Dimanche, Mahmudur Rahman s’était présenté devant la cour de Kushtia pour obtenir une libération sous caution dans le cadre d’une affaire de diffamation. Il est en effet poursuivi pour des remarques jugées “dépréciatives” contre plusieurs figures politiques passées ou présentes, dont le père de la nation ou encore l’actuelle Première ministre.
“Il est inadmissible que des journalistes fassent l’objet d’un pareil déchaînement de violence de la part de militants politiques, déclare Daniel Bastard, responsable du bureau Asie-Pacifique de RSF. Une enquête exhaustive devra déterminer qui sont les responsables de cet effroyable attaque, y compris au sein des forces de police. A quelques mois des élections générales, prévues pour la fin de l’année, il importe que toutes les voies qui se battent pour la démocratie et le pluralisme au Bangladesh soient respectées. C’est l’impérieuse responsabilité qui incombe au gouvernement de Dacca.”

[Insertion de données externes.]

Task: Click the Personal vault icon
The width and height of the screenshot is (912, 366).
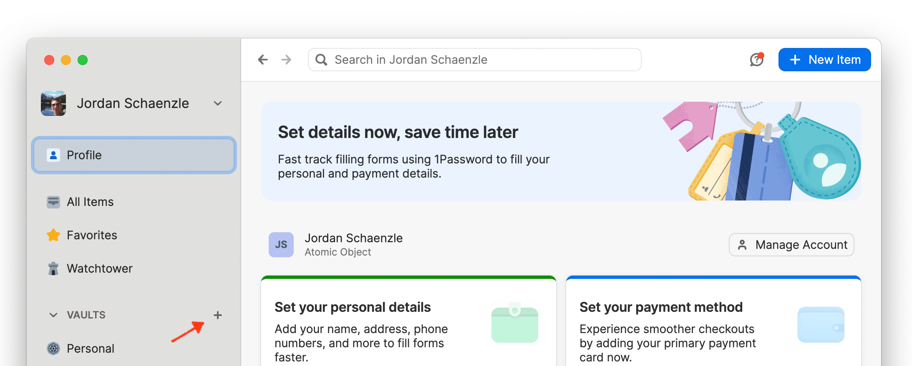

L’actuel contexte de précampagne électorale tend à entraver le travail des médias qui enquêtent sur des affaires compromettantes pour le pouvoir. Le mois dernier, deux sites internet bangladais, bdnews24.com et le site du Daily Star, ont été momentanément bloqués par la Commission de régulation des télécommunications (CRT), dont le directeur a expliqué avoir lui-même agi sur ordre de “responsables hauts-placés du gouvernement”. En cause, les médias avaient publié des enquêtes sur la possible responsabilité de membres des services de sécurité dans l'assassinat d’un conseiller municipal de Cox’s Bazar, à l’extrémité sud-est du pays. L’article du Daily Star sur cette affaire, intitulé “C’était bien un meurtre !”, est aujourd’hui toujours inaccessible.
Le Bangladesh occupe la 146ème place sur 180 dans le Classement mondial pour la liberté de la presse 2017 établi par RSF.